Biden’s costly construction mandates
Opinion by Washington Examiner
One can make a case for billions of dollars in domestic manufacturing subsidies, especially for a sector of the economy dominated by China, the greatest threat to U.S. national security. But if the CHIPS and Science Act of 2022 is to build a semiconductor industry that can compete with China, the Biden administration will have to start making it easier to build new factories, not harder.
This week, the Commerce Department released regulations governing how it will distribute the $40 billion set aside by CHIPS to construct new semiconductor manufacturing plants. In addition to complying with the burdensome and costly National Environmental Planning Act, companies accessing subsidies from this fund will also have to comply with Davis Bacon pay regulations, buy American, buy a certain set-aside percentage of source materials from minority- or female-owned businesses, run their plants on low-emission energy, and provide free child care for all employees and construction workers.

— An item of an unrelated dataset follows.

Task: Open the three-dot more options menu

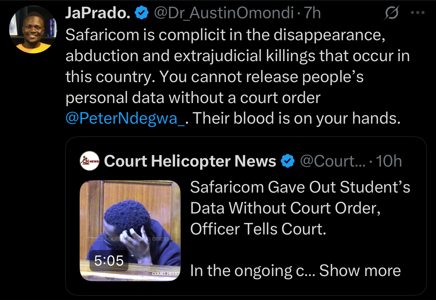Action: pyautogui.click(x=417, y=13)
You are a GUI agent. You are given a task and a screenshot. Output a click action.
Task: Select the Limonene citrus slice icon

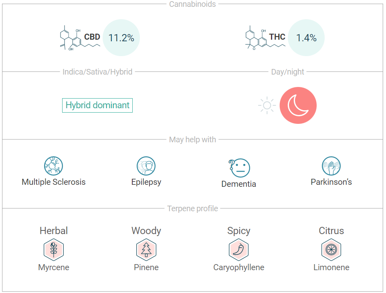[331, 249]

You read that last part correctly. After failing to persuade Congress to pass a costly and heavily regulated national child care program, President Joe Biden is using domestic manufacturing subsidies to force companies to provide child care.

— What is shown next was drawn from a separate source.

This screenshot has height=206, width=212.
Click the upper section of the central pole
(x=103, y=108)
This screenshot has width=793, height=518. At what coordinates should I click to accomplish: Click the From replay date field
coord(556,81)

Asked why she included a child care mandate in the new CHIPS regulations, Commerce Secretary Gina Raimondo, who has never run a construction company or a semiconductor manufacturing firm, said, “I am kind of requiring them to pay attention to this because I know this is what they need to be successful.”
How does she know this if they don’t even know it? The answer is she doesn’t. She’s just applied a gloss of fake business savvy to a burdensome, anti-competitive left-wing agenda item.
There is nothing wrong with private companies deciding to attract good workers by providing daycare. Many successful companies do that. But many successful firms don’t. Sometimes it is easier to find the best workers by paying them higher salaries or more generous benefits instead of offering in-kind services.
There is nothing about manufacturing semiconductors or building semiconductor factories that suggests firms doing these things well are also good at providing child care. Mandating a new benefits program creates one more costly regulatory hoop that construction companies will have to jump through if they choose to take federal money.
The United States already has the highest construction costs in the world. To bring manufacturing back on shore — whether for semiconductors, cars, or televisions — the federal government must look for ways to lower costs, not raise them.
There is nothing in the CHIPS and Science Act that requires participating firms to provide child care. This requirement was created entirely by Biden administration bureaucrats, although it does appear that the legislation foolishly gave it the power to do so.
If the Biden administration does not rescind these costly new construction regulations, the House of Representatives should vote to repeal them, just as it recently did with the Labor Department’s environmental, social, and governance regulation. Congress has already appropriated the $40 billion, so let’s ensure it is spent wisely and efficiently to bring high-tech manufacturing back from China without wasting money on arbitrary mandates.